Seiden returned to Paris in 1926. Her year-long stay was financed by her brothers, as well as by sales of her work, including a series of “ancestral portraits” commissioned by the Taschereau family, one of the oldest and most distinguished families in Québec. For these portraits she used photographs and, as requested by the family, did not sign the paintings.

During this second stay in Europe she met the German painter Eric Goldberg who was born in Berlin in 1890. He was the son of a German portrait painter and had attained an international reputation as a successful artist and teacher. Seiden and Goldberg quickly became romantically involved, and Seiden continued to work in her own studio and saw Goldberg every evening. However, Seiden felt compelled to get married because she believed her family expected it.

The couple returned to Montréal in 1927, and they married in June 1928. The two artists spent the next seven months in Palestine, where they both painted. They eventually left because of mounting violence, and they returned to Paris, renting a large studio with the idea that Seiden would paint at one end and Goldberg at the other. However, within a few months she had stopped painting. In 1930 Seiden took part in her last exhibition for many years. Barbara Meadowcroft has speculated that her decision to give up painting may have been due to being brought up in a traditional Jewish family and educated at a Catholic school. Most of the women artists working in Montréal in the early 20th century remained unmarried, except Lilias Torrance Newton, who married and then divorced.

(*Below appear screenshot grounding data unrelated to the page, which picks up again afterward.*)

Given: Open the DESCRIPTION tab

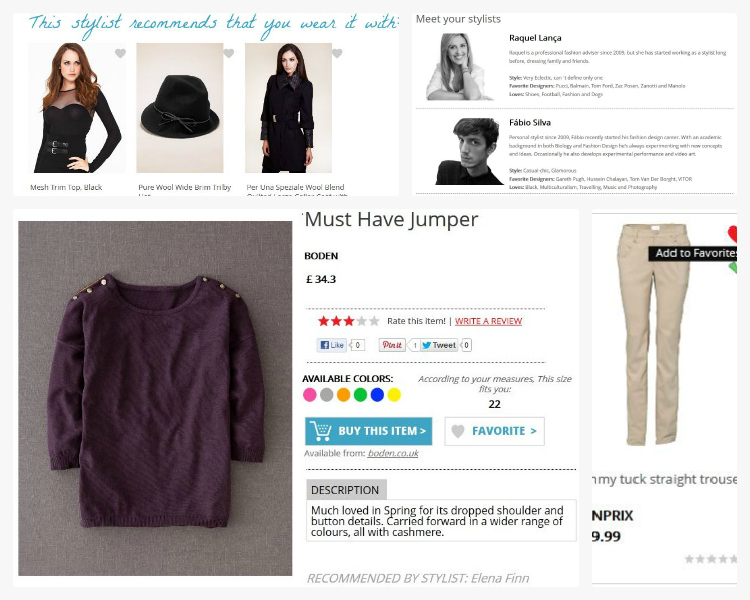Looking at the screenshot, I should [x=346, y=490].
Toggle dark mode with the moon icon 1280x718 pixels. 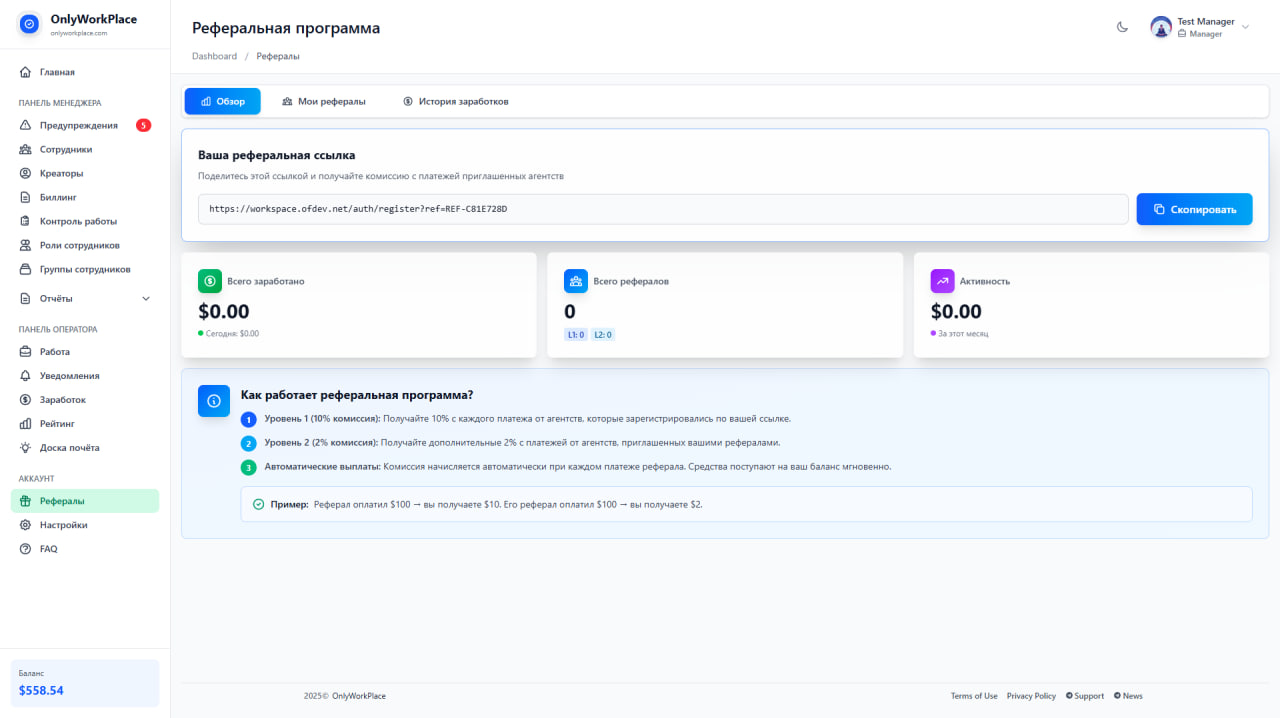click(1122, 28)
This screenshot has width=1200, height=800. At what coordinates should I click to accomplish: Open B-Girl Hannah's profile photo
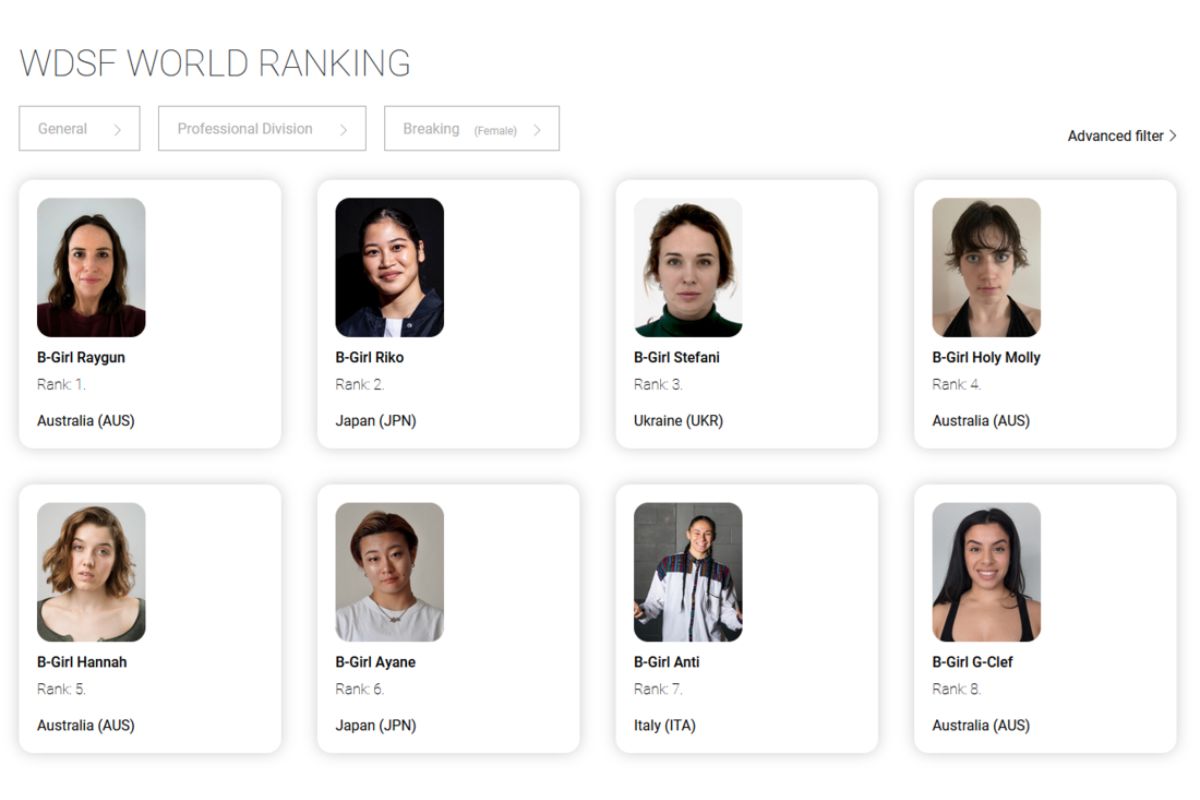point(91,572)
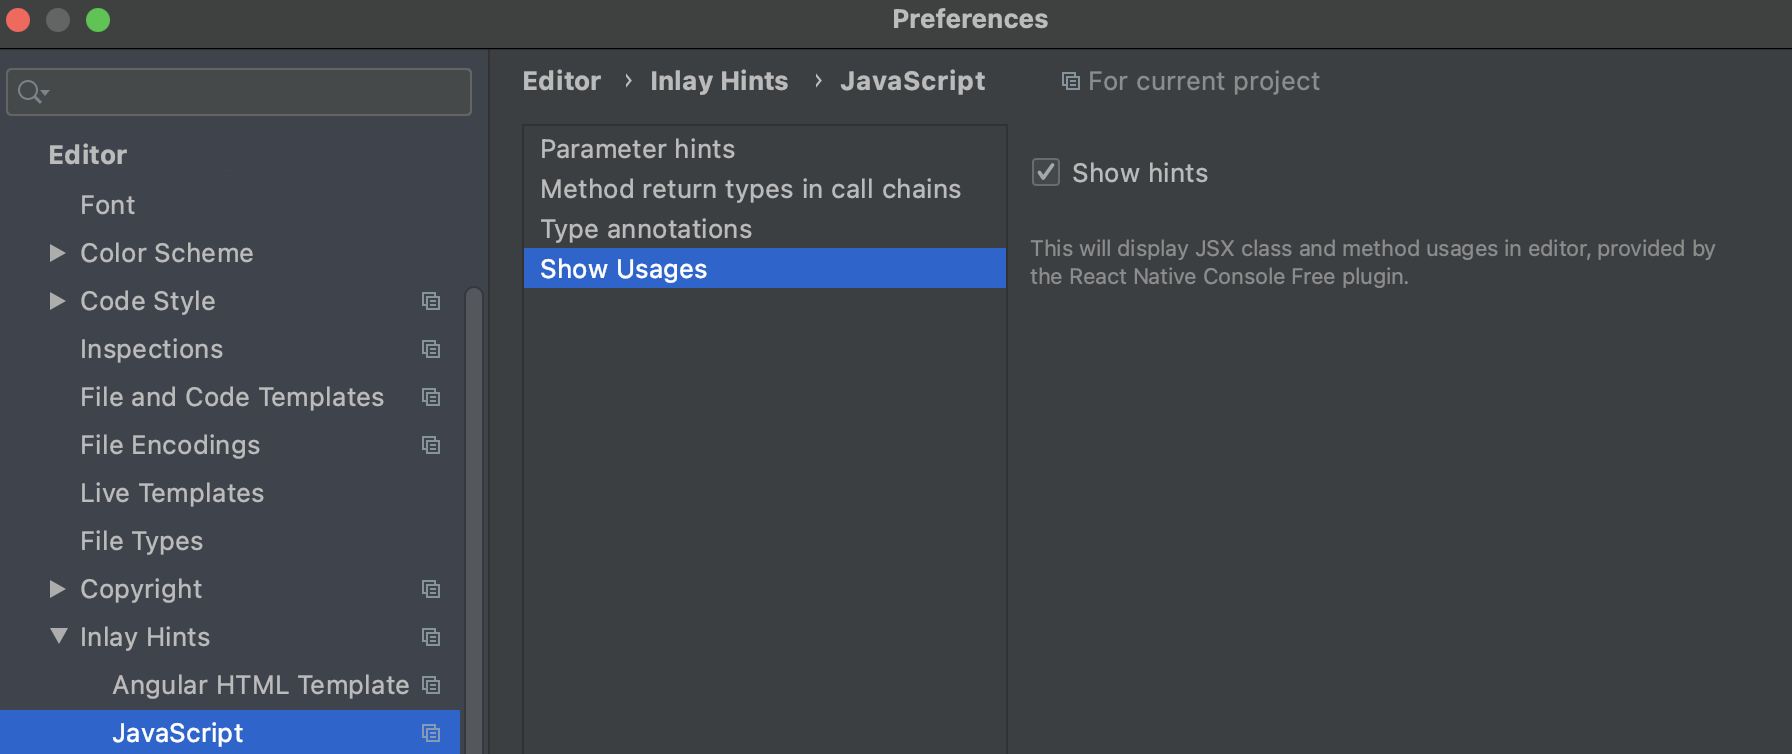The image size is (1792, 754).
Task: Click project-scope icon beside File Encodings
Action: coord(431,445)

Seiden and Goldberg led a rich cultural life in Paris, meeting painter Marc Chagall and the psychiatrist Otto Rank, among others. They also spent time in an artists’ colony at Tossa de Mar in Spain. In 1935, they returned to Montréal, recognizing that Europe was once again on the brink of war. They had planned to return, so they left in Paris all of the work that Seiden had done before and just after her marriage.

Later Years

Seiden and Goldberg returned to Montréal at a time when artists were struggling to make a living, so they organized an art class at the Shaar Hashomayim synagogue in Westmount, a wealthier part of Montréal. From 1949 until 1969, Seiden helped Goldberg with the teaching and handled all of the administrative work. Although she was not actively painting at this time, both Seiden and Goldberg were members of the Contemporary Arts Society (194048), which was founded by artist John Lyman as a collective for Montréal’s more progressive modernist painters.

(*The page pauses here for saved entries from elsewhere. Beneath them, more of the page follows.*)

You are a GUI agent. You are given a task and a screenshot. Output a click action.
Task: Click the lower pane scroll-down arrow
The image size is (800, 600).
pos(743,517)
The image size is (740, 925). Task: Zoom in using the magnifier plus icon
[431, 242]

Goldberg died on 17 February 1969, at which point Seiden suffered a complete breakdown and had to be hospitalized. After her recovery, Seiden reopened the art class at the Shaar Hashomayim synagogue. In April 1976 there was an exhibition of her work in the library of the synagogue, but the paintings were mainly small oils, dating from the 1920s. Seiden gave up teaching in 1976, and moved to Florida. She died in Montréal on 11 January 1991, aged 93.

Legacy

As Barbara Meadowcroft has observed, because of her decision to abandon her painting career, Seiden was largely forgotten by art historians after 1930, despite her 1976 retrospective at the Shaar Hashomayim synagogue. However, feminist art historians began to write about, and exhibit the work of, women artists in the 1970s. This “rediscovery” of women artists is known as the recuperation project of feminist art history. Meadowcroft contributed to this project when she wrote an article about Seiden’s work in 1998. Meadowcroft’s article drew heavily on Seiden’s unpublished memoir, written in the 1980s, which is held in the Goldberg/Seiden collection, Alex Dworkin Canadian Jewish Archives in Montréal. Seiden is now written about alongside other important Montréal artists, and she is included in major exhibitions such as 1920s Modernism in Montreal: The Beaver Hall Group at the Montreal Museum of Fine Arts (2015).